• Set exercise: Format as a numbered list the lines of data starting with the line containing "The image size is (913, 357)." and going through the line containing "Action: [x=1147, y=155]", omitting blank lines.

▼

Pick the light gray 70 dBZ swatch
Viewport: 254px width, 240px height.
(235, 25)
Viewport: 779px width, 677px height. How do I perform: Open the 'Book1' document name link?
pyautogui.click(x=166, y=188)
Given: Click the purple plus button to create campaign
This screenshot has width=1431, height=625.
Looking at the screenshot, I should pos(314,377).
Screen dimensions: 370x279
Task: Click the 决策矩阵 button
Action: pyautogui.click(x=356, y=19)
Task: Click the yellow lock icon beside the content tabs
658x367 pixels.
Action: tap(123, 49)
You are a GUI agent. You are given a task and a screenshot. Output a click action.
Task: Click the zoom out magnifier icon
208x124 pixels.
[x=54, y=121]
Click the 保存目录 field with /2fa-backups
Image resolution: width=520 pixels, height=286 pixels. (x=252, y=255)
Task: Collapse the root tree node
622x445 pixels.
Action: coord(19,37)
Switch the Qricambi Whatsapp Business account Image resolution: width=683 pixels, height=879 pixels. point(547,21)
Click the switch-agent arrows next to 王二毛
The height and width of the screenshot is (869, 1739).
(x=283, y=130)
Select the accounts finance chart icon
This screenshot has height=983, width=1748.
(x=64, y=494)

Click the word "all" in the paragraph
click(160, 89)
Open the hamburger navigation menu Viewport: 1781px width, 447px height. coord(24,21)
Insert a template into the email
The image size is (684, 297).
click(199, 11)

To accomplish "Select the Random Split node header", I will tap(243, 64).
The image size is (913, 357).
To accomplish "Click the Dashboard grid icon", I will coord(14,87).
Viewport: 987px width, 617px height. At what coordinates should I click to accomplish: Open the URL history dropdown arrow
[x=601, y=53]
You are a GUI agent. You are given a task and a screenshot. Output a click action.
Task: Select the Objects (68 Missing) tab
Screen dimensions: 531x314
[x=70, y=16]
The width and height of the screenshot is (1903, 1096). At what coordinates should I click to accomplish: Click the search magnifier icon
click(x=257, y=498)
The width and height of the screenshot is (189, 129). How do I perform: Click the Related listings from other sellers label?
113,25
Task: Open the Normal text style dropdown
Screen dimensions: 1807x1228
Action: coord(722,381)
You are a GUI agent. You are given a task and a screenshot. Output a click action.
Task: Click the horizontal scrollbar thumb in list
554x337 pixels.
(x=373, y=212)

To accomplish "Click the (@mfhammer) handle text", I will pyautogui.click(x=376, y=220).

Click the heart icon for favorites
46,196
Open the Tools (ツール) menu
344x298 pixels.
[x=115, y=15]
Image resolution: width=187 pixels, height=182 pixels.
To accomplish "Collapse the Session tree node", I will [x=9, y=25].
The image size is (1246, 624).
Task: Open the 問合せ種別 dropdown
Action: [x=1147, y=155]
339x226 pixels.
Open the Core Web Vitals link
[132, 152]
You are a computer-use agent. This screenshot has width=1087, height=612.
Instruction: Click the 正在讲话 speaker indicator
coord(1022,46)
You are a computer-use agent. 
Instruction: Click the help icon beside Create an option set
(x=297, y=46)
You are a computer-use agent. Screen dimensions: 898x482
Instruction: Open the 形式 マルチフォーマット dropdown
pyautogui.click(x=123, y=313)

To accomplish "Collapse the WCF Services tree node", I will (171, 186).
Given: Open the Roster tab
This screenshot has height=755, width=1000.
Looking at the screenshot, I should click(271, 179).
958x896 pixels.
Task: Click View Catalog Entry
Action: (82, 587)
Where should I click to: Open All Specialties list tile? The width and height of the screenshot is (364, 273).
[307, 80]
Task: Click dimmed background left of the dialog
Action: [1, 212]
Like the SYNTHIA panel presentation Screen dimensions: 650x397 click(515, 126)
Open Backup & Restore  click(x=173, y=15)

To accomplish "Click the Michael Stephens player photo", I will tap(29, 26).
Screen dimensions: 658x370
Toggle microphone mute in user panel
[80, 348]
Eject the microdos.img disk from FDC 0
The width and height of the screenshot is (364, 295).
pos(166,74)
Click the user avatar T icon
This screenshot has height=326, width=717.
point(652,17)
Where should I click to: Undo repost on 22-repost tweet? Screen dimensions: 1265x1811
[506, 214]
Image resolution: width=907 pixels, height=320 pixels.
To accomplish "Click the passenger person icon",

▲

• Solved exercise:
1. The image size is (913, 357).
2. To accomplish "Click the Dashboard grid icon", I will coord(14,87).
3. Viewport: 987px width, 617px height. At what coordinates should I click to accomplish: Open the URL history dropdown arrow
4. [x=601, y=53]
5. You are a GUI agent. You are given a task and a screenshot. Output a click action.
6. Task: Select the Objects (68 Missing) tab
7. Screen dimensions: 531x314
8. [x=70, y=16]
9. The width and height of the screenshot is (1903, 1096). At what coordinates should I click to accomplish: Click the search magnifier icon
10. click(x=257, y=498)
11. The width and height of the screenshot is (189, 129). How do I perform: Click the Related listings from other sellers label?
12. 113,25
13. Task: Open the Normal text style dropdown
14. Screen dimensions: 1807x1228
15. Action: coord(722,381)
16. You are a GUI agent. You are given a task and a screenshot. Output a click action.
17. Task: Click the horizontal scrollbar thumb in list
18. 554x337 pixels.
19. (x=373, y=212)
20. To accomplish "Click the (@mfhammer) handle text", I will pyautogui.click(x=376, y=220).
21. Click the heart icon for favorites
22. 46,196
23. Open the Tools (ツール) menu
24. 344x298 pixels.
25. [x=115, y=15]
26. Image resolution: width=187 pixels, height=182 pixels.
27. To accomplish "Collapse the Session tree node", I will [x=9, y=25].
28. The image size is (1246, 624).
29. Task: Open the 問合せ種別 dropdown
30. Action: [x=1147, y=155]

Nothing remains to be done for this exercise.